Columna de Sylvia Eyzaguirre: ¿A quién le importa cómo está pelado el chancho?

Foto: Andrés Pérez



El Estado recauda dinero para financiar los bienes y servicios que provee a los ciudadanos. La mayor parte del financiamiento de estos bienes y servicios proviene del bolsillo de todos los habitantes, en especial de la clase media, pues el IVA recauda el 41% de los ingresos del Estado. Esta cifra es una de las más altas a nivel internacional y contrasta con el magro 10% que recauda el impuesto a la renta. Este desbalance en las fuentes de ingreso del Estado nos interpela éticamente a la hora de gastarlo. La eficiencia en el gasto del Estado no es solo un principio utilitarista, sino que en primer lugar es ético.

¿Cree usted que es ético sacarle el 20% de los ingresos a las familias más vulnerables del país para luego malgastar ese dinero, ya sea en programas mal evaluados o de frentón en programas que no son otra cosa que favores políticos para satisfacer el clientelismo? La respuesta para nosotros los ciudadanos es evidente, pero lamentablemente no lo es para los parlamentarios. En momentos críticos como los que vivimos, donde más que nunca se requiere del Estado para apoyar a las cientos de miles de familias que se han visto afectadas por la recesión económica y un Estado que ha visto reducido sus ingresos en cerca de 20%, algunos parlamentarios ya han levantado sus voces para defender a raja tabla programas pésimamente mal evaluados, que además impactan negativamente en la cohesión social. Algunos han defendido mantener estos programas porque dan trabajo, pero ¿cuántos más trabajos podría generar este dinero si lo gastáramos mejor? ¿Cuántas más personas se verían beneficiadas si usáramos estos recursos en quienes más los necesitan?
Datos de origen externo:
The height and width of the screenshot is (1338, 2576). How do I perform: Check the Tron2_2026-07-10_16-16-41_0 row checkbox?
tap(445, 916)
Para que se hagan una idea, este año el Estado financió cerca de 700 programas, cuyo presupuesto supera los US$ 30 mil millones. ¡Solo entre 2014 y 2018 el número de programas aumentó en 50%! Si miramos más en detalle estos programas, observamos que la mitad del presupuesto se va en financiar programas claves como la subvención escolar, la gratuidad en educación superior, los planes de alimentación y pensiones, pero el resto de los programas tiene un costo anual de US$ 15 mil millones. Da rabia ver la indolencia con que se gastan estos recursos.
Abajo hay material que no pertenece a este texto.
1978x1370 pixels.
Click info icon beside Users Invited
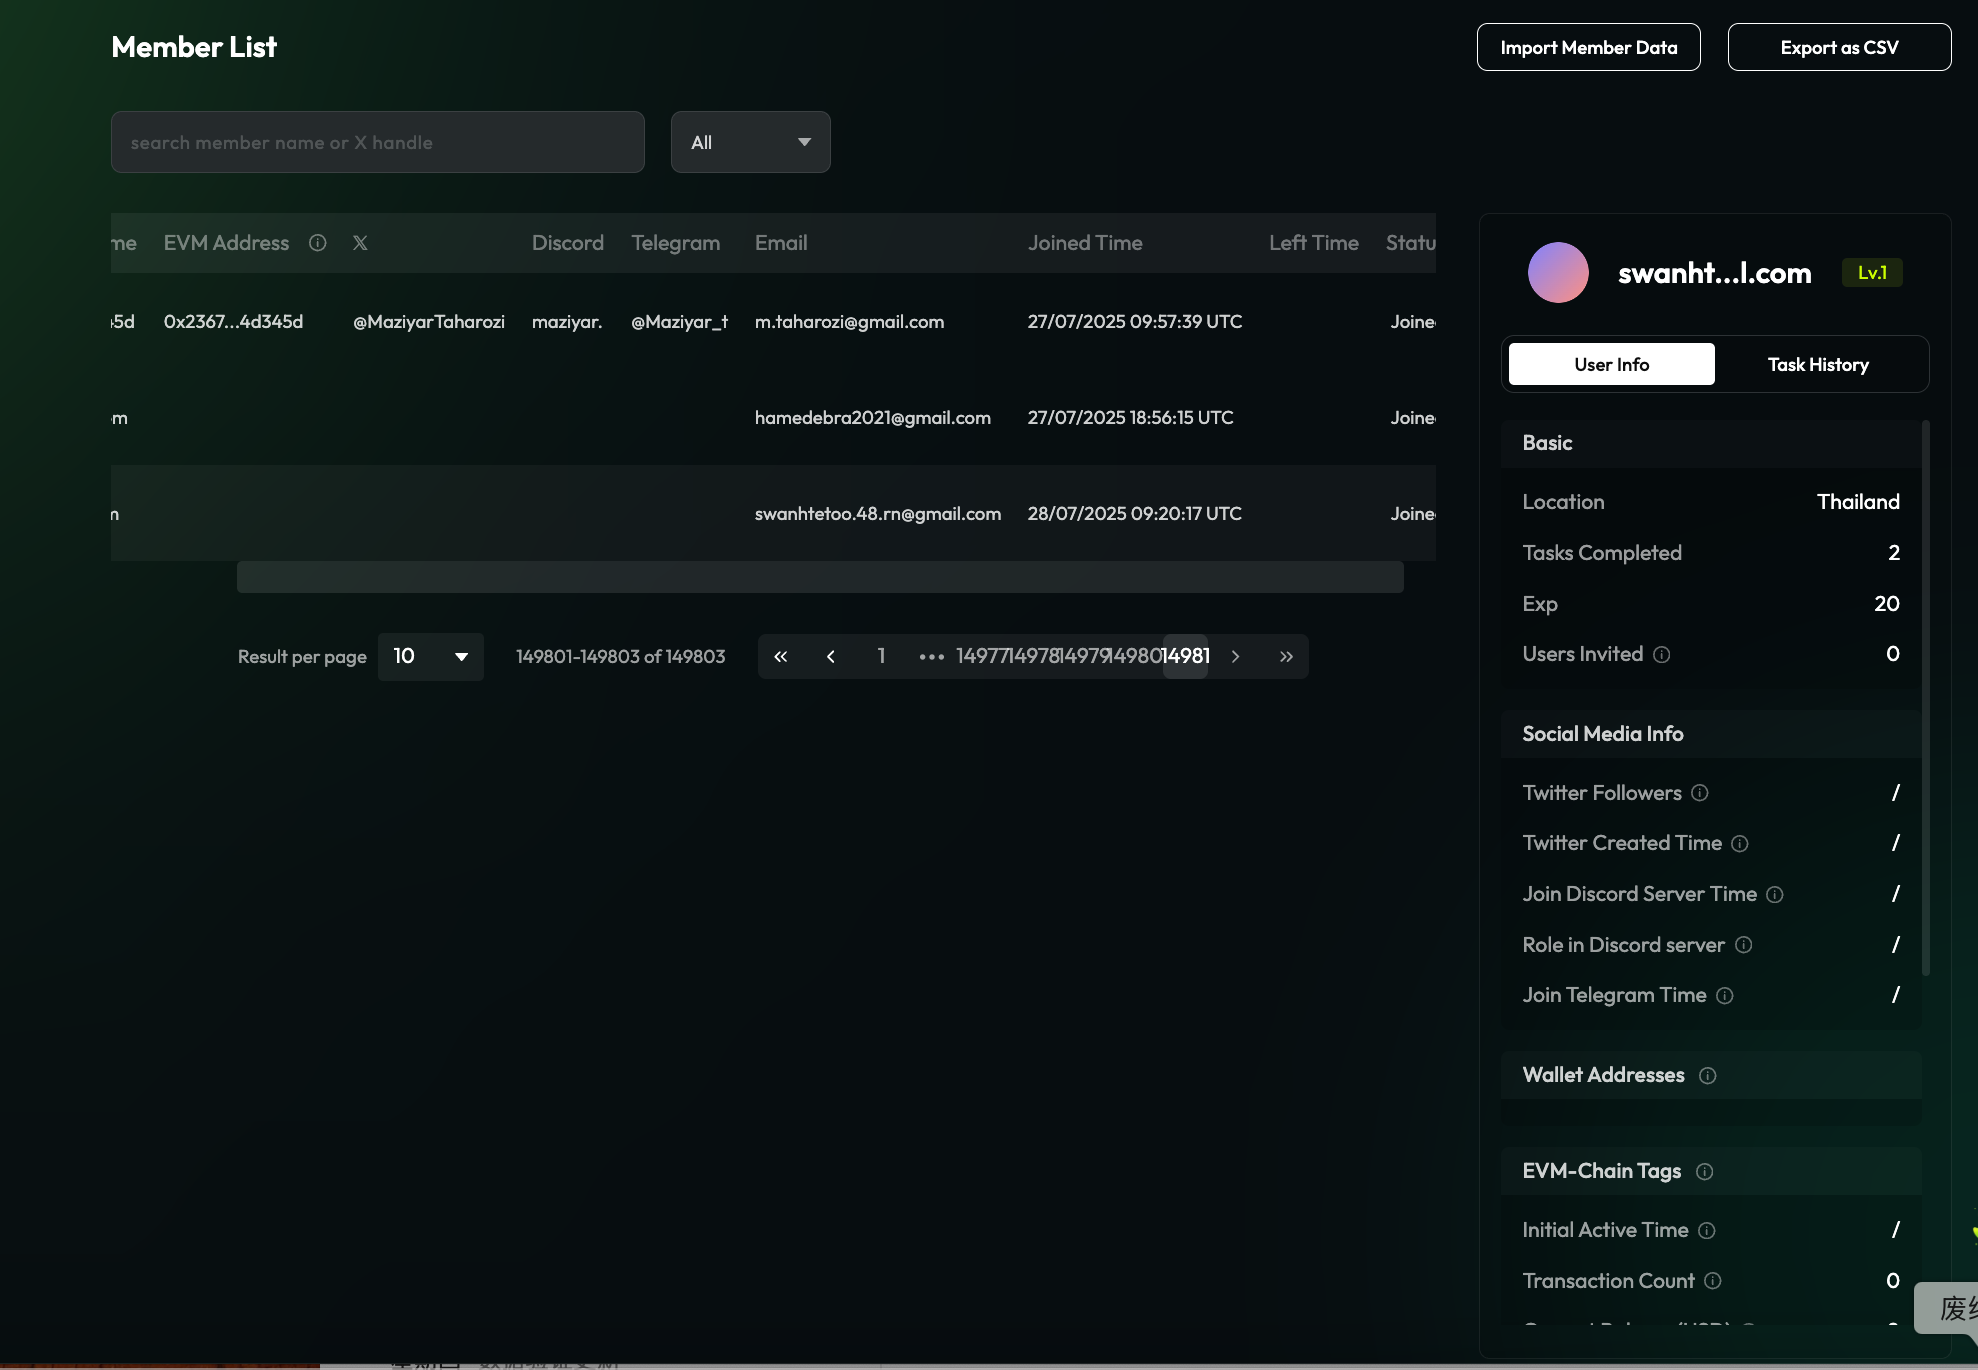[1661, 655]
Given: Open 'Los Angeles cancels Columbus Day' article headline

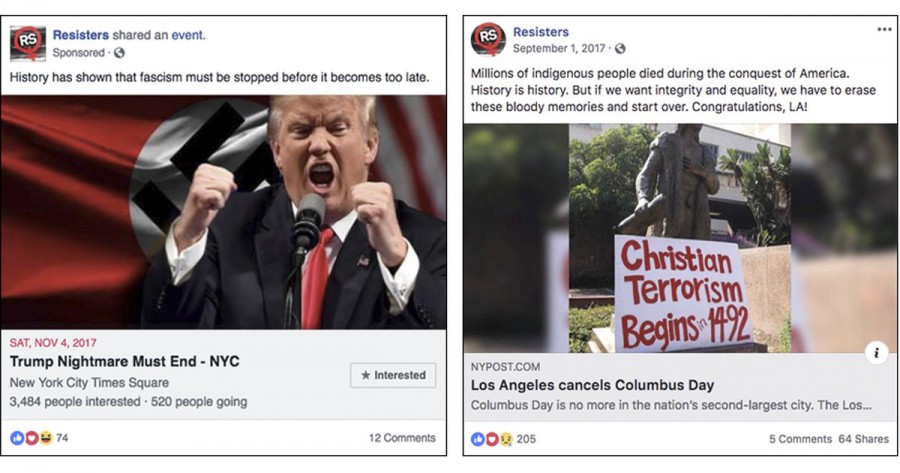Looking at the screenshot, I should pos(592,385).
Dentro de estos US$ 15 mil millones encontramos 350 programas, cuyo costo anual por programa es menor que US$ 3 millones. ¿Qué tipo de programa estatal permite cumplir sus objetivos con tan magro presupuesto? ¿Cómo se logra una focalización que no sea arbitraria? ¿Qué impacto tienen estos programas? No hay que ser genio para darse cuenta que la razón de ser de muchos de estos programas chicos es clientelismo político. Según la evaluación que llevó este año a cabo la Dirección de Presupuesto del Ministerio de Hacienda con el Ministerio de Desarrollo Social y Familia, el 30% de los programas no tiene indicadores adecuados para medir su cumplimiento y el 40% de los programas no tiene una focalización adecuada. Esta evaluación no muestra los resultados de la ejecución de los programas, sino que más grave aún, estas falencias están en el diseño mismo de los programas. Según datos de la Organización para la Cooperación y el Desarrollo Económico (OCDE), el Estado de Chile transfiere el doble de dinero a las personas del quintil más rico en comparación con las del quintil más pobre. Esto es consecuencia directa de cómo el Estado gasta sus recursos. ¿No es esta evidencia indignante? ¿Cómo es posible que se tolere esta inercia en el presupuesto de la nación? ¿O es que la injusticia social solo importa a la hora de los discursos y la recaudación de votos?

La próxima semana se inicia el debate presupuestario. Para avanzar en mayor justicia social no solo se requiere una política de recaudación progresiva (algo que la derecha suele descuidar), sino también una política de gasto progresiva y eficiente (algo que la izquierda suele descuidar). Sobre impuestos hemos discutido bastante, ahora le llegó la hora al presupuesto.